* _Exercise details_: Would you please set down, word for word, the lines from the one with "Instruction: Toggle the" through the final line of the data below, omitting any pictures?

* _Records_:
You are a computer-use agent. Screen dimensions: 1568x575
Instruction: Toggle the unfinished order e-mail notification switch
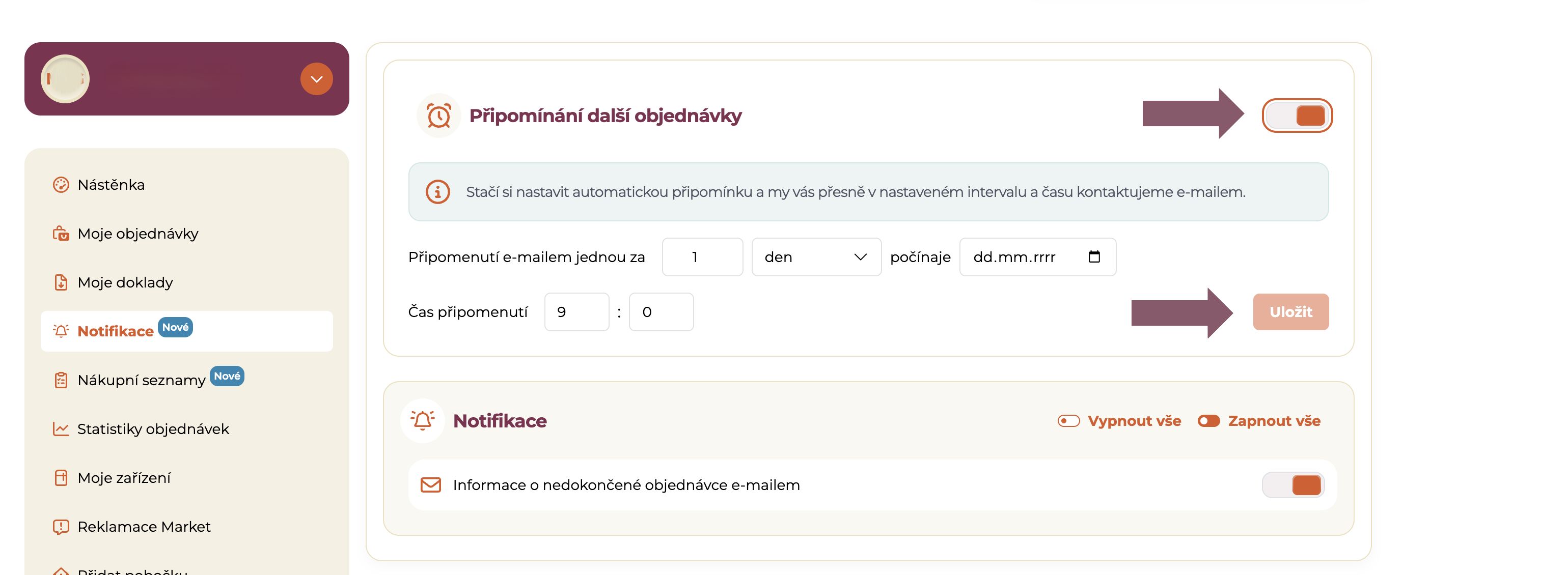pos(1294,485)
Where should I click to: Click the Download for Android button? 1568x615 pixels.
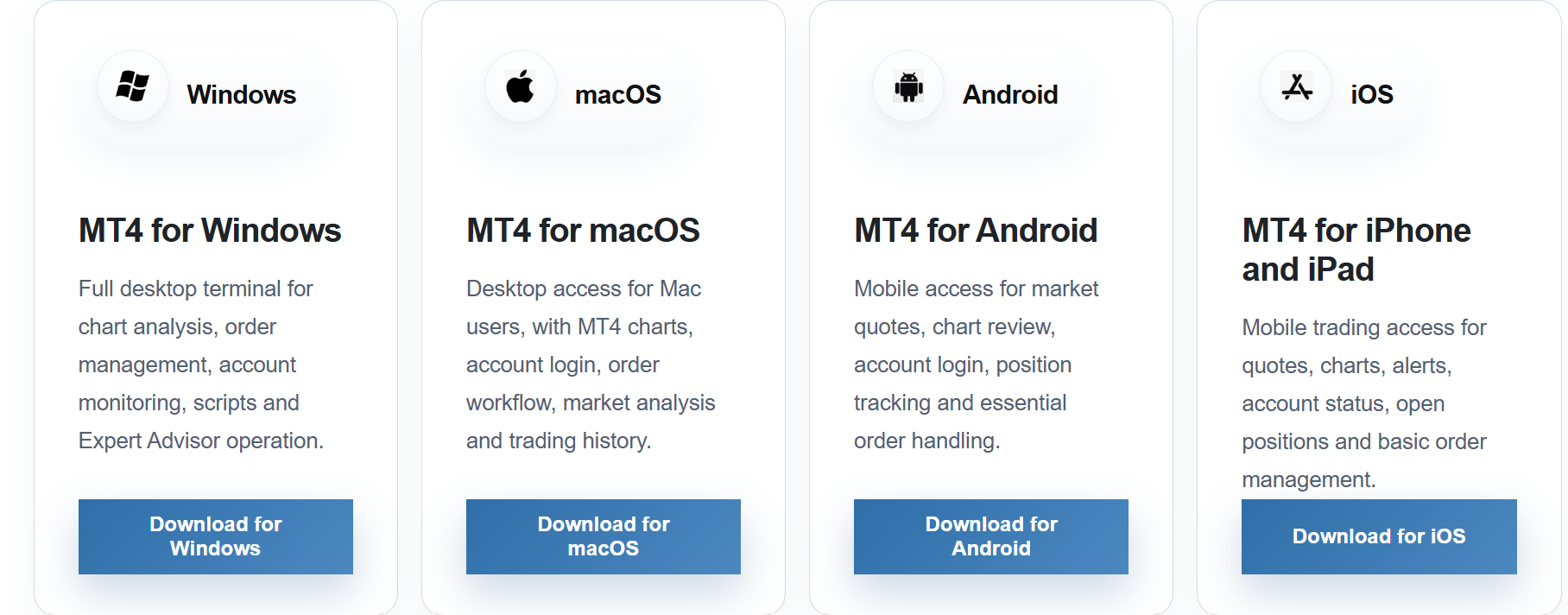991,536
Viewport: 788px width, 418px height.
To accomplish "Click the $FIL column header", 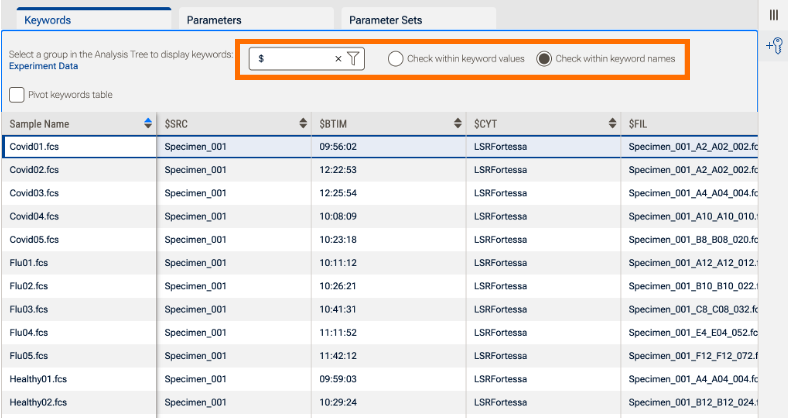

* _Output of the exercise_:
Instruction: Toggle the unfinished order e-mail notification switch
pos(1294,485)
Where should I click to: Click the Download for Android button? 1568x615 pixels.
991,536
Viewport: 788px width, 418px height.
To accomplish "Click the $FIL column header", 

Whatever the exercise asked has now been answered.